__Your assignment__:
For the string "dropdown", find every matching line in the records and copy it.
*** Opening of Material for the task ***
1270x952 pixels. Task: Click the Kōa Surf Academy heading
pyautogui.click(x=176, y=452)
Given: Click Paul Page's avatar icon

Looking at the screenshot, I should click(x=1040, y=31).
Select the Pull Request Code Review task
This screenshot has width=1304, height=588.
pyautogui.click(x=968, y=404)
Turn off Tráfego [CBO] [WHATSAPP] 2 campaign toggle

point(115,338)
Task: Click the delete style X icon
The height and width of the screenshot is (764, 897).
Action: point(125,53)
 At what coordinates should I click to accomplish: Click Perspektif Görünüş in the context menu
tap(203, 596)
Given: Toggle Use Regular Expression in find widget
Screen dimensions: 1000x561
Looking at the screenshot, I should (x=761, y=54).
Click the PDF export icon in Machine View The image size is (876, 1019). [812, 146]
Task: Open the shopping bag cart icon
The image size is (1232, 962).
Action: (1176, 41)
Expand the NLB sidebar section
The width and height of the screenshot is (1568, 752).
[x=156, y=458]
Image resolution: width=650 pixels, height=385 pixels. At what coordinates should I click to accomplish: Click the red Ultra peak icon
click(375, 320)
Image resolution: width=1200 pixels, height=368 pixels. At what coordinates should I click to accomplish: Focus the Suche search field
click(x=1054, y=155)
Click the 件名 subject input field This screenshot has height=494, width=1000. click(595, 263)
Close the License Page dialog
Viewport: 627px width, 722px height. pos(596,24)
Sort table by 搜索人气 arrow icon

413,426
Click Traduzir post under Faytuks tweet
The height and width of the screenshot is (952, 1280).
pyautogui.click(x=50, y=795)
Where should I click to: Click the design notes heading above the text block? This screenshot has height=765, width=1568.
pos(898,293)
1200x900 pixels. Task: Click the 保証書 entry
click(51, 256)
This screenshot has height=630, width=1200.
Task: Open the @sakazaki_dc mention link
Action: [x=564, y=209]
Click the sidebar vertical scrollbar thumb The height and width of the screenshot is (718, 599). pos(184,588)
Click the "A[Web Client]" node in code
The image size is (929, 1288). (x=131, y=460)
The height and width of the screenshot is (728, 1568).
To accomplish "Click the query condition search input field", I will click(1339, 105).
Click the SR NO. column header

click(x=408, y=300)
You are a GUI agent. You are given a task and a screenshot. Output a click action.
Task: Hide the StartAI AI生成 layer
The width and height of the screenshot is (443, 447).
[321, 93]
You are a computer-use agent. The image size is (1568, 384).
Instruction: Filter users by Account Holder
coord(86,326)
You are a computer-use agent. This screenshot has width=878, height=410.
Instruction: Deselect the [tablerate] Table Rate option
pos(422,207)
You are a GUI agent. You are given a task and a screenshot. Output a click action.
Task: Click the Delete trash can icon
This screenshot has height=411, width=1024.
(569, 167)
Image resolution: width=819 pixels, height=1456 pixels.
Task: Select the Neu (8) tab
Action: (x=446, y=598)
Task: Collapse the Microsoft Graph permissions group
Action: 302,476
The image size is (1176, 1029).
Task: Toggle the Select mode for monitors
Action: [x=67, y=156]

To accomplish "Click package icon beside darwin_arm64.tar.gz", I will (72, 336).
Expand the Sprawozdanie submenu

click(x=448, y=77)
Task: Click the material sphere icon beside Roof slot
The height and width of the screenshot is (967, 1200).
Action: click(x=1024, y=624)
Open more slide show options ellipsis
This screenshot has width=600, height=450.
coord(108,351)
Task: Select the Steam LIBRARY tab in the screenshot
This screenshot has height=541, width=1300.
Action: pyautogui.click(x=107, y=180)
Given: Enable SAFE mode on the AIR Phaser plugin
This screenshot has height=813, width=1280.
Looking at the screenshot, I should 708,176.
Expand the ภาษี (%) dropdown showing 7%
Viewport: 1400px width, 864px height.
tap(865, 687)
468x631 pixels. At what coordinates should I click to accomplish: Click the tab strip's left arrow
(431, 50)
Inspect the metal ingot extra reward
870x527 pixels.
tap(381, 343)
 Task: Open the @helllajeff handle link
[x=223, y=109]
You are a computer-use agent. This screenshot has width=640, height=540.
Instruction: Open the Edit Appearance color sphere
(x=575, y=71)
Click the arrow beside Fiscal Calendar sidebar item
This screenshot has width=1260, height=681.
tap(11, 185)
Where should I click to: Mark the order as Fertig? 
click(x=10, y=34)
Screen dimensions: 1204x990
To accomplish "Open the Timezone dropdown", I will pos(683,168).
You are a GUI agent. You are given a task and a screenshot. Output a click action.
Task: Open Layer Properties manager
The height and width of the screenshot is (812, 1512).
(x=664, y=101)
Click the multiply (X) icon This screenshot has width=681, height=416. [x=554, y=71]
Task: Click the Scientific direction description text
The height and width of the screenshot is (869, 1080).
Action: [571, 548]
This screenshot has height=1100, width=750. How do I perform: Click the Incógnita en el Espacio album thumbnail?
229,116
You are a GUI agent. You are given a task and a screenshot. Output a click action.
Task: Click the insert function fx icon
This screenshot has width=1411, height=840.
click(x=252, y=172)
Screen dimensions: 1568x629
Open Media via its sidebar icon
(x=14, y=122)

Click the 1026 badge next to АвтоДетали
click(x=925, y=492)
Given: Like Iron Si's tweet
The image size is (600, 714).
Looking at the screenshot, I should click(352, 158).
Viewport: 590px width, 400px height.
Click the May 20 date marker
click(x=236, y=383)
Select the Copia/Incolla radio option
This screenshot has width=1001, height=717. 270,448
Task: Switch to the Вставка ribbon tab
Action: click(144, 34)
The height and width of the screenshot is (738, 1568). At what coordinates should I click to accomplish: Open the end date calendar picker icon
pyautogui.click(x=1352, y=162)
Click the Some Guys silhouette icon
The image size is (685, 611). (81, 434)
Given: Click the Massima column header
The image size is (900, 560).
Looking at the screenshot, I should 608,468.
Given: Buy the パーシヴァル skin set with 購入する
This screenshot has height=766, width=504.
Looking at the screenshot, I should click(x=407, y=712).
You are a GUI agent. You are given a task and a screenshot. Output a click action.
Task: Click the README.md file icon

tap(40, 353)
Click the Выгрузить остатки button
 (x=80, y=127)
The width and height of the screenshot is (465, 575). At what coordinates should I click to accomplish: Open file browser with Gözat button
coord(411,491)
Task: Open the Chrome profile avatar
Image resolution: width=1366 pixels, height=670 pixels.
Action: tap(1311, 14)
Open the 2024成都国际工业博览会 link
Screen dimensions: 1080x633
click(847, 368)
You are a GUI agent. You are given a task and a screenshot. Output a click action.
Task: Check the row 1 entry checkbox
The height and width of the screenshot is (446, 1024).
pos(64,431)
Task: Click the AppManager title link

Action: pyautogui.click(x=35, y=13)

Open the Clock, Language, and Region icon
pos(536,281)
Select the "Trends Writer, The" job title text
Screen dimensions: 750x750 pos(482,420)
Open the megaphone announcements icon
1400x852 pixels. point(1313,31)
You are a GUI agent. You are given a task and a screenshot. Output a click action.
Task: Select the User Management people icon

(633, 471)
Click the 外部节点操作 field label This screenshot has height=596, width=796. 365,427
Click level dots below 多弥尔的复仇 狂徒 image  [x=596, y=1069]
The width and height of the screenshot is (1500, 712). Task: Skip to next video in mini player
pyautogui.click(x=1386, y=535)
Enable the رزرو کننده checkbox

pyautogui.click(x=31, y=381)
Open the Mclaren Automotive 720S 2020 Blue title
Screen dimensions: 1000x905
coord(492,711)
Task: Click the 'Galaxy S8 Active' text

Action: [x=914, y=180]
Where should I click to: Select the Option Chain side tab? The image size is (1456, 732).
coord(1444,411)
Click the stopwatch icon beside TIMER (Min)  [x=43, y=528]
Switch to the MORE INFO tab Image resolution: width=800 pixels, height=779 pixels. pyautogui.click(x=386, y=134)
*** Close of Material for the task ***
__Expected output__:
Expand the ภาษี (%) dropdown showing 7%
To accomplish "Open the Timezone dropdown", I will pos(683,168).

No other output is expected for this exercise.